Presentation (CTI)

OBJECTIVES: In Portugal, the pharmacotherapeutic evaluation from the Health Technology Assessment (HTA) process applies the GRADE methodology, ensuring that the outcomes with greater clinical impact are central to the assessment of therapeutic value. This study aims to characterize the efficacy and safety outcomes considered in the HTA processes of oncology medicines to support reimbursement decisions.
METHODS: Analysis considered public reimbursement reports of oncology medicines published in 2023 and 2024 on the website of the Portuguese authority (INFARMED, IP). The scopes of the assessments (i.e., PICO matrices) were analyzed to retrieve the efficacy and safety outcomes, as well as their clinical relevance.
RESULTS: Fifty-five reports were analyzed. Quality of Life (QoL) was identified as a critical outcome in 89.1% of cases (n=49 reports) but it was prioritized for reimbursement decisions in only 3.6% (n=2). Overall survival (OS) was a critical outcome in 96.4% (n=53) and it was prioritized in 54.5% (n=30) of the reports. Progression-free survival (PFS) was a critical outcome in only 3.6% of the reports (n=2), yet it was prioritized in 43.6% (n=24) of reimbursement decisions. Regarding safety, mortality was cited as a critical outcome in 90.9% of the reports (n=50), severe or grade 3-4 adverse events in 92.7% (n=51) and discontinuation due to adverse events in 90.9% (n=50). None of the reimbursement reports prioritized safety over efficacy outcomes for reimbursement decisions.
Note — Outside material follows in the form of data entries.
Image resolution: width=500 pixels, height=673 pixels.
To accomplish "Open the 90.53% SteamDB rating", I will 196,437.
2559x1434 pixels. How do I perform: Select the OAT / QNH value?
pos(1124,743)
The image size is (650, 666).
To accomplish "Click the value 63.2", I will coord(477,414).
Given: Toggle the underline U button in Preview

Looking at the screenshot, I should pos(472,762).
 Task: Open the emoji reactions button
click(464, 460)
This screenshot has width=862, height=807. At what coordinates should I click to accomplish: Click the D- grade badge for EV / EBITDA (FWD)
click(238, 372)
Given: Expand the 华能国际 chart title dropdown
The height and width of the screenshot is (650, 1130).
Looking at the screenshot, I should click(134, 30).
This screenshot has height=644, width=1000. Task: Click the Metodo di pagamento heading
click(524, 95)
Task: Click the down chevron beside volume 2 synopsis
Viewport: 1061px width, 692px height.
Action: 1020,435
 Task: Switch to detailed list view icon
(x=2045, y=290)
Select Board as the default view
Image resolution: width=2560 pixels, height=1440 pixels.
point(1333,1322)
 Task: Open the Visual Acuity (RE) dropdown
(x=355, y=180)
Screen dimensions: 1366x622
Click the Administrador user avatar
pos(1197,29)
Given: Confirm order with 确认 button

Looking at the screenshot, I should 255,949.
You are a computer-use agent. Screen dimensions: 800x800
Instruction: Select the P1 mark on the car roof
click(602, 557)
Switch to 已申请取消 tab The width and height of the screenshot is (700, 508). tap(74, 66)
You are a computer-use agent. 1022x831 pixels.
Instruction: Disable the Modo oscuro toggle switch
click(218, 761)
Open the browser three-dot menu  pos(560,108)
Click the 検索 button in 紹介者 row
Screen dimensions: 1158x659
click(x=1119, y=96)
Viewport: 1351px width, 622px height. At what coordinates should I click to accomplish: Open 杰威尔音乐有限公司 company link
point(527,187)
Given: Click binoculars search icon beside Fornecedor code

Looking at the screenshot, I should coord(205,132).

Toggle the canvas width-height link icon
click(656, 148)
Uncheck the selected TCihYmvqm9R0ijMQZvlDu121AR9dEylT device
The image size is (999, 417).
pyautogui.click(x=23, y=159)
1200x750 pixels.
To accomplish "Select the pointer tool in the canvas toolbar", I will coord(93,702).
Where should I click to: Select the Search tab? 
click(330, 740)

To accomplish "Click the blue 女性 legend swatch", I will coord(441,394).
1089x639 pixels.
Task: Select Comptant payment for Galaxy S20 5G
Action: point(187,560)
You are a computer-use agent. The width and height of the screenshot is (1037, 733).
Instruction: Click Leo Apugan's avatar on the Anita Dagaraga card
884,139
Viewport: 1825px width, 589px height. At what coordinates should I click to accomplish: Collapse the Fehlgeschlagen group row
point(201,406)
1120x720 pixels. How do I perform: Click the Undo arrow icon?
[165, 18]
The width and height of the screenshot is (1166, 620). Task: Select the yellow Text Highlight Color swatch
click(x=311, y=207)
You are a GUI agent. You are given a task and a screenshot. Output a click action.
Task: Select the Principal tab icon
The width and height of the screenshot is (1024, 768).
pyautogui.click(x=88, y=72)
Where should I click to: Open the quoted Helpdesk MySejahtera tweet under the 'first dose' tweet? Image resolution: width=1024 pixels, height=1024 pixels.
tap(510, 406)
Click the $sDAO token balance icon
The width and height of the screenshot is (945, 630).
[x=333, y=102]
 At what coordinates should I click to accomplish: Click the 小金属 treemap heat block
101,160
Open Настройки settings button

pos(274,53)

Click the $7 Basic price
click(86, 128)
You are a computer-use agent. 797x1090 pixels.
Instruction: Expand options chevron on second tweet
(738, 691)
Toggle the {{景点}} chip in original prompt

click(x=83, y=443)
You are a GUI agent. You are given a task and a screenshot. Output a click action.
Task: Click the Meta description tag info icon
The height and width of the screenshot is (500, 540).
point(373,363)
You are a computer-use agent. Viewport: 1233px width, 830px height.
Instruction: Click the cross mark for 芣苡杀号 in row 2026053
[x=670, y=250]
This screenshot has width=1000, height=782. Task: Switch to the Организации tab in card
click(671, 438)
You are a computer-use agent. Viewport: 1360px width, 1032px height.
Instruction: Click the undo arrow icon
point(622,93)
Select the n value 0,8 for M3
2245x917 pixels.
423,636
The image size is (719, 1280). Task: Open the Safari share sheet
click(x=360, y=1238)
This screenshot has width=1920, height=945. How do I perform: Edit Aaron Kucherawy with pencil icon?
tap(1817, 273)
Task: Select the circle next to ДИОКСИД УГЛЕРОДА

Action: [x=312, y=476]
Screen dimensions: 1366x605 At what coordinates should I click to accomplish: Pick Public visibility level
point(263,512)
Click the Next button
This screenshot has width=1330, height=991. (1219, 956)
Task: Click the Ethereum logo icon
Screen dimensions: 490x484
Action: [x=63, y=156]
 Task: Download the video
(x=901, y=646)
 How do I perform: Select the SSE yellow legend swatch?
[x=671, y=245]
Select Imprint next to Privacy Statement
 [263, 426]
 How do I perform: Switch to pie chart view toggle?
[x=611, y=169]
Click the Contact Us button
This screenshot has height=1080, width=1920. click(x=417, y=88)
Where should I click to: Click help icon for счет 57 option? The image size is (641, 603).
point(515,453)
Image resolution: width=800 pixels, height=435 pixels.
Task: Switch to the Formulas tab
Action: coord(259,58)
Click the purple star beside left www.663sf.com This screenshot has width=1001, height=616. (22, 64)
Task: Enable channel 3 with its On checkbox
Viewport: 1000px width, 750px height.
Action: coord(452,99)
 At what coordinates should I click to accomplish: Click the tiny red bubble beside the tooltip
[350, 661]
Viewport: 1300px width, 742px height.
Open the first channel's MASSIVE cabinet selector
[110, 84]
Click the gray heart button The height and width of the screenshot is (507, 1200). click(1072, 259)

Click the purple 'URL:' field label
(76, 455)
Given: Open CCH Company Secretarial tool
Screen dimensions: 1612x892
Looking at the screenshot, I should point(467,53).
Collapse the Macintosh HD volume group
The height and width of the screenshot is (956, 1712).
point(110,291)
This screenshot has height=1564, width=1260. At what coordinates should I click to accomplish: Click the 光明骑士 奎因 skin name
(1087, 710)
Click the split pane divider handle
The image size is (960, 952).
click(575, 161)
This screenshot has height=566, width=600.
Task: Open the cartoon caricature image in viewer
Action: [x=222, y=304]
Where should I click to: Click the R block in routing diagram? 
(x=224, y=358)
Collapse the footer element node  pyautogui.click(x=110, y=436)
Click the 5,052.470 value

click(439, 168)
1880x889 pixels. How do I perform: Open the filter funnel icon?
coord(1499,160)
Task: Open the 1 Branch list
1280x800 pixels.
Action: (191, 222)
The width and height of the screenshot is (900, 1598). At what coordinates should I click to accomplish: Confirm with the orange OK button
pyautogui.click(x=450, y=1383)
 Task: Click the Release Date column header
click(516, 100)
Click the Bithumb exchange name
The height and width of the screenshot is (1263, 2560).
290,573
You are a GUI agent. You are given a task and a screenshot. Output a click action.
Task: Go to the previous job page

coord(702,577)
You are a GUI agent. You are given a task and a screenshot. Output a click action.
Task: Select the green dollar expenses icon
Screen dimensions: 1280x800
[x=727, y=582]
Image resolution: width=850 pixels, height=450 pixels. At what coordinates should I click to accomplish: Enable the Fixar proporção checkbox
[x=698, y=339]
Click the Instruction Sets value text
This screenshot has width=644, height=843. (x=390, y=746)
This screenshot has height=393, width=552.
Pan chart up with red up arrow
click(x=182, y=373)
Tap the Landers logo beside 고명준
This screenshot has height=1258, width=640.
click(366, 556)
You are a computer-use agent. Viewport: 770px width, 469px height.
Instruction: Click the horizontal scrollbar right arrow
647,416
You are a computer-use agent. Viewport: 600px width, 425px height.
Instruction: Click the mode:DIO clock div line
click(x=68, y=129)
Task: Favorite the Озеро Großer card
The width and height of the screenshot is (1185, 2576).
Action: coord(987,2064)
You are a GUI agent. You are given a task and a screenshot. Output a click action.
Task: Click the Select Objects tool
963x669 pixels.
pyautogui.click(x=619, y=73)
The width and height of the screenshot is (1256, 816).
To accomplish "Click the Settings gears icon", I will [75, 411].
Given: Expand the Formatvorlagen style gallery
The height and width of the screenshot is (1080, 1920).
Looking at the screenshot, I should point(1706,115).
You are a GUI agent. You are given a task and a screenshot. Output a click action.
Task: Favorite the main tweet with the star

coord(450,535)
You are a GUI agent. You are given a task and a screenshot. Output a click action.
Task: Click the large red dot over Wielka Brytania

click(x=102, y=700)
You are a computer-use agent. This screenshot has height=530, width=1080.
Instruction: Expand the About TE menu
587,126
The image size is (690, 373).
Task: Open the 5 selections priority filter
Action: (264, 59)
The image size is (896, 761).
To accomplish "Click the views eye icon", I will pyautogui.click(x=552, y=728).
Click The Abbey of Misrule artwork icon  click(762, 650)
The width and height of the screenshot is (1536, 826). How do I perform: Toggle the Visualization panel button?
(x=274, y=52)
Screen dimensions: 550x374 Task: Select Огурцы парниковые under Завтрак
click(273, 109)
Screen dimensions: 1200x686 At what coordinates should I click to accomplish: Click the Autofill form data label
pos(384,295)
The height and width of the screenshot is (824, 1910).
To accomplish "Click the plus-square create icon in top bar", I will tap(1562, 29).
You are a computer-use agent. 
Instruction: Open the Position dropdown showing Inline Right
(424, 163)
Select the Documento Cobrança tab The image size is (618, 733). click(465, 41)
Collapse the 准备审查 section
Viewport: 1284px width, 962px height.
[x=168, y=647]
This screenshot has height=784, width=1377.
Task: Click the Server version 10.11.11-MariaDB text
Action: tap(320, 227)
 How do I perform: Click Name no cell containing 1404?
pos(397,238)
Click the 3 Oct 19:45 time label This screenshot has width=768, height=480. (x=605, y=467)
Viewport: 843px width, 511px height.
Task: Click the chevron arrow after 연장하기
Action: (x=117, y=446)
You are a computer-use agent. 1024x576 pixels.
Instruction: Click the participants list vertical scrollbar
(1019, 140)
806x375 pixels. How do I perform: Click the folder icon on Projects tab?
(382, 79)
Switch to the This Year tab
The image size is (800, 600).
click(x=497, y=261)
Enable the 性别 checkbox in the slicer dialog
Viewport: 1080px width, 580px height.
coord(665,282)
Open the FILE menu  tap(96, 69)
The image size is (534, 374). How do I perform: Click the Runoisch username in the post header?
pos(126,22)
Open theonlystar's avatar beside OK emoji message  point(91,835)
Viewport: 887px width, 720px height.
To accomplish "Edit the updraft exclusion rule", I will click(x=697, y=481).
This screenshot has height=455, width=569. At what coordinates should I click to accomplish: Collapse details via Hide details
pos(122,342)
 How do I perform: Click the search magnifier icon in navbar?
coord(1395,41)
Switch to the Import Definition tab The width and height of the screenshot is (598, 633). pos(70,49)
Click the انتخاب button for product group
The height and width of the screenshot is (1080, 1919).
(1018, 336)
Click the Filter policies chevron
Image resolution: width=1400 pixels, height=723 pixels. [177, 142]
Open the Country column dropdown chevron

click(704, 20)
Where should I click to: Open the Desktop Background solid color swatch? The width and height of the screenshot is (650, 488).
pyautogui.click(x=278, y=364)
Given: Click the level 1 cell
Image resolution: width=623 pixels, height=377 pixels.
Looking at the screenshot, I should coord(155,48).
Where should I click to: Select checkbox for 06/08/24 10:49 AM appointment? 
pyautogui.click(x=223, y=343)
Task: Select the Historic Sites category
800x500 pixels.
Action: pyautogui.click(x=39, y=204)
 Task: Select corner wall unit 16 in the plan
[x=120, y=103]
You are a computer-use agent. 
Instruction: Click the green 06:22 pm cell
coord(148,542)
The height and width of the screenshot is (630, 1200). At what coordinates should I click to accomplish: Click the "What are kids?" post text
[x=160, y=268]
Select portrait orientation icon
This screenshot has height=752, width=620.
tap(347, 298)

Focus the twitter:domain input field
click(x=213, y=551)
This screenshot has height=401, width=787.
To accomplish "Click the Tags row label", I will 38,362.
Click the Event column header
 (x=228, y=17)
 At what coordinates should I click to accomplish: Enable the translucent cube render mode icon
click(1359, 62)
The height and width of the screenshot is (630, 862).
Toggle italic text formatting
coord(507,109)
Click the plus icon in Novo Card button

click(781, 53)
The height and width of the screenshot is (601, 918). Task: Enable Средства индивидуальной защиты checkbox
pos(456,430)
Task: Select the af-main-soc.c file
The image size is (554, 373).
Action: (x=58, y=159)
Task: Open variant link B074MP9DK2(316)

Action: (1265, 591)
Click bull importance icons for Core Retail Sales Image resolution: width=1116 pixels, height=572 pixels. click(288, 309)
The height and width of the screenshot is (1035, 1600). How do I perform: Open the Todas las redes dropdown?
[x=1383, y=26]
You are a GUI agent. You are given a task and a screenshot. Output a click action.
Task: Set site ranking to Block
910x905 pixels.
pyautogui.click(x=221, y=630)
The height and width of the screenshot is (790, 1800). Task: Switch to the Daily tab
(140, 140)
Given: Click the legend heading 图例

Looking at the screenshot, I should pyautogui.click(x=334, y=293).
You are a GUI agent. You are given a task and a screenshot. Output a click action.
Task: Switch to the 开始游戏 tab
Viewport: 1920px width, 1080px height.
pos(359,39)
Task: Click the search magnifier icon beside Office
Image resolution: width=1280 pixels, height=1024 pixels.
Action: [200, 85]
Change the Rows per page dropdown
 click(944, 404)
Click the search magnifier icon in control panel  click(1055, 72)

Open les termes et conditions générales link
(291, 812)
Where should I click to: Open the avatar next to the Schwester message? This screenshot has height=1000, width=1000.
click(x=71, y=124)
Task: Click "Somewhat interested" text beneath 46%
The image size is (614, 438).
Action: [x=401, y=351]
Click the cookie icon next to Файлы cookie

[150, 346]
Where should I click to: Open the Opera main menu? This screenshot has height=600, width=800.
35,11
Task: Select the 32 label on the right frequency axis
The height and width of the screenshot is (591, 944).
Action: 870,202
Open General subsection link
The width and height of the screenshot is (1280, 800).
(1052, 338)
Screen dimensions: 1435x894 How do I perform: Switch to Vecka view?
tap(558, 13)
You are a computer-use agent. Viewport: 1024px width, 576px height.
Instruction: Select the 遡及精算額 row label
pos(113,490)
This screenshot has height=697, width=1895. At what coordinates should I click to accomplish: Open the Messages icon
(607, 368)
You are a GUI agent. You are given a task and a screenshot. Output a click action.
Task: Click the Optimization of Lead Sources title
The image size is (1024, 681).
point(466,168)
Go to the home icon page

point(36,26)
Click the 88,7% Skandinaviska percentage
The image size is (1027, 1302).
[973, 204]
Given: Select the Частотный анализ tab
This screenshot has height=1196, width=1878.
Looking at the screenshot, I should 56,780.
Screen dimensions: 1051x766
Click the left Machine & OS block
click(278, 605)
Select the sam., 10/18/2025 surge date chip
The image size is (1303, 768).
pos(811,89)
CONCLUSIONS: OS predominates as the most clinically relevant outcome in the reimbursement of oncology medicines. When absent, PFS is preferred, despite not always being critical. QoL, often critical, is rarely used due to data sparsity. Safety outcomes, though frequently critical, are underutilized in decisions, even when data on critical efficacy outcomes are missing. Greater integration of safety outcomes into HTA evaluations warrants debate, given their influence on patient quality of life and clinical outcomes.